DSK à Nice : rupture ou renoncement ?
250 personnes à Nice hier soir pour accueillir DSK pour une soirée sur le thème "comment lutter contre la précarité?"
Bien entendu, son côté très pédagogue est apparu une fois de plus. Beaucoup de thèmes ont été balayés dans une intervention initiale de 45 minutes.
Il s'est longuement attardé sur les 4 crises traversées par la majorité parlementaire en un an :
- le référendum et la victoire du non,
- les banlieues,
- le CPE,
- l'affaire Clearstream
Il a par ailleurs longuement évoqué la question de la responsabilité. Ce ne sont pas les idées qui manquent chez les socialistes mais les moyens de les financer. Ne promettre que ce qui est tenable pour ne pas décevoir à nouveau, se livrant au passage à une critique de notre exercice passé du pouvoir.

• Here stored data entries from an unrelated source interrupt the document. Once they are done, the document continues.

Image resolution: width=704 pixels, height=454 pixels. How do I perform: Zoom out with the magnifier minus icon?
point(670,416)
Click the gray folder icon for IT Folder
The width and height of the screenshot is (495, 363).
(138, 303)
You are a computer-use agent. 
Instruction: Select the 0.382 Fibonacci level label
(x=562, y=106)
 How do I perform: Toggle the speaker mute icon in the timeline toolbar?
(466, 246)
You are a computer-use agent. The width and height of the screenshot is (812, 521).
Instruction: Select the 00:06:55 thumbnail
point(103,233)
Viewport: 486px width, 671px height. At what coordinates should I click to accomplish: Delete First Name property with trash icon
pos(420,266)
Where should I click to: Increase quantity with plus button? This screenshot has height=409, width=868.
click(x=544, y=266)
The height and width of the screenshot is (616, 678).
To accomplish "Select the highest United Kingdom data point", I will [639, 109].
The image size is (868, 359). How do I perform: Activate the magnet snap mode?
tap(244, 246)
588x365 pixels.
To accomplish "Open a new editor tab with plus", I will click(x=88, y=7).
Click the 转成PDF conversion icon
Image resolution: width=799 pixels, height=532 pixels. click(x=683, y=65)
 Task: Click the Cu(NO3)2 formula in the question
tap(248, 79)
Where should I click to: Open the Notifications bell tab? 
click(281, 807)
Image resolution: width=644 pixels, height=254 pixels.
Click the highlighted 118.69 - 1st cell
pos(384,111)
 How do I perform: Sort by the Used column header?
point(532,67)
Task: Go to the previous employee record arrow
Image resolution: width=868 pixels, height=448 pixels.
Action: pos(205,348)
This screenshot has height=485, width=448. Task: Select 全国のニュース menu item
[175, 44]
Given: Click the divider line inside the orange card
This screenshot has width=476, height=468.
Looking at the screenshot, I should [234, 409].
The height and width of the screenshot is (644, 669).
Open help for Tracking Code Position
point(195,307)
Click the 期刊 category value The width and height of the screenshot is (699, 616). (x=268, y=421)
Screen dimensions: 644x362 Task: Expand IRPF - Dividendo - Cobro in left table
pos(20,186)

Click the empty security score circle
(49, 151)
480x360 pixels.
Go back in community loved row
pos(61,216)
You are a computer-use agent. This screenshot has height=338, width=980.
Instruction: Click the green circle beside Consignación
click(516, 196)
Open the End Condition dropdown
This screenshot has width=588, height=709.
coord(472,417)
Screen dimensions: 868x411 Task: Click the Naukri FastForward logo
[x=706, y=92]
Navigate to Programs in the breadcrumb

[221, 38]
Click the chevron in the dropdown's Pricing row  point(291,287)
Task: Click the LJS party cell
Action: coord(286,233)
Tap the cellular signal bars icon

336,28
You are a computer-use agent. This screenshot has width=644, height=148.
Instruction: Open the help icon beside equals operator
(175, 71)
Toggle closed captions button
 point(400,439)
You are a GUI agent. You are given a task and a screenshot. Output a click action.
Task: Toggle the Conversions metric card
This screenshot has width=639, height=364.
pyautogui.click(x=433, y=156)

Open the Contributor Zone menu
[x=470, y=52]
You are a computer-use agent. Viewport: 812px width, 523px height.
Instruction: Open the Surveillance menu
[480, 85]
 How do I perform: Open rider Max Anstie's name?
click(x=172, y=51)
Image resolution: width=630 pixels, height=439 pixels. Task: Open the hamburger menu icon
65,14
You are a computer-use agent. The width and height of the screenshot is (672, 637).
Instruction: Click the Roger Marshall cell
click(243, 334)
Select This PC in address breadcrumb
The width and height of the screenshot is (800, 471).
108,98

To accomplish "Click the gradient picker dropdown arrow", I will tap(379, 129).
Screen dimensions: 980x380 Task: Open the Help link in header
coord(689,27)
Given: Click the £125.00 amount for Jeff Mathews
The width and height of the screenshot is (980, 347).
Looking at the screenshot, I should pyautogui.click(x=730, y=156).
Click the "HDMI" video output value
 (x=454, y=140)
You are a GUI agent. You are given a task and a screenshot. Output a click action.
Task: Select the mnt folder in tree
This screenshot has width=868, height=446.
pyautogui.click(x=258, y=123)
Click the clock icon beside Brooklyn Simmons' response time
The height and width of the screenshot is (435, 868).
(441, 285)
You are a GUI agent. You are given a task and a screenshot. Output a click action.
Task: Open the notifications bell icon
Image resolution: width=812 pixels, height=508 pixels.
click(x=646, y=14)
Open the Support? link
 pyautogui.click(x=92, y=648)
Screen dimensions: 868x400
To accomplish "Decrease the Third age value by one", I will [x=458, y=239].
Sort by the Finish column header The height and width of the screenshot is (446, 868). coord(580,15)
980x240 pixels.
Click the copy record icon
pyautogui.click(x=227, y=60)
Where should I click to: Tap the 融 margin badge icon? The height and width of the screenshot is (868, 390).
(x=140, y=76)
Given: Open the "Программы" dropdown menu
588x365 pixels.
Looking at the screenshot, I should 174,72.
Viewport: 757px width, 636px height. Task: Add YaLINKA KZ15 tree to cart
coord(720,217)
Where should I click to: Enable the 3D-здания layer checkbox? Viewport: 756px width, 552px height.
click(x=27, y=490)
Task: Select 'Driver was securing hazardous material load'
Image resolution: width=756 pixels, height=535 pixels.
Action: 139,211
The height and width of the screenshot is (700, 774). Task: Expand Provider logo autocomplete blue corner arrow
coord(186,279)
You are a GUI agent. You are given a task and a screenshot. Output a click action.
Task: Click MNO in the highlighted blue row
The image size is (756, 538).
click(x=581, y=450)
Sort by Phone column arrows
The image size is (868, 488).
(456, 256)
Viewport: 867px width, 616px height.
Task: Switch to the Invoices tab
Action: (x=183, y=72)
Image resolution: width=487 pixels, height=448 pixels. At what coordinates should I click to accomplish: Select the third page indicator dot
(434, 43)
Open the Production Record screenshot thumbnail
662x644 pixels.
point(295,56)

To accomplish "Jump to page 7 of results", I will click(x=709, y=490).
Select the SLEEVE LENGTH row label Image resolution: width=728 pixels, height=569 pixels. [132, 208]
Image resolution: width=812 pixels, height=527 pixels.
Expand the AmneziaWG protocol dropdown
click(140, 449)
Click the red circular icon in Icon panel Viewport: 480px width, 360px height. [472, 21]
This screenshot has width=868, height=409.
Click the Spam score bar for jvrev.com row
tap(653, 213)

Mais c'est la façon de traiter la logique de rupture pronée par Sarkozy qui m'a paru être une approche politiquement interessante. Pour DSK, la rupture chez Sarkozy, c'est le renoncement à notre modèle social français. C'est trop dur de garder notre modèle social alors il faut l'abandonner et se coulur dans la mondialisation. C'est trop dur de faire vivre la République, alors réformons la loi de 1905 et allons vers le communautarisme. C'est trop dur de bien former tous les jeunes, alors développons l'apprentissage dès 14 ans.
Je pense que c'est une piste intéressante à développer pour disqualifier le discours du Ministre de l'Intérieur. Faisons passer l'idée que la détermination de façade cache en fait le renoncement à ce que la France est et qui nous permet d'occuper encore une place de premier plan dans le monde.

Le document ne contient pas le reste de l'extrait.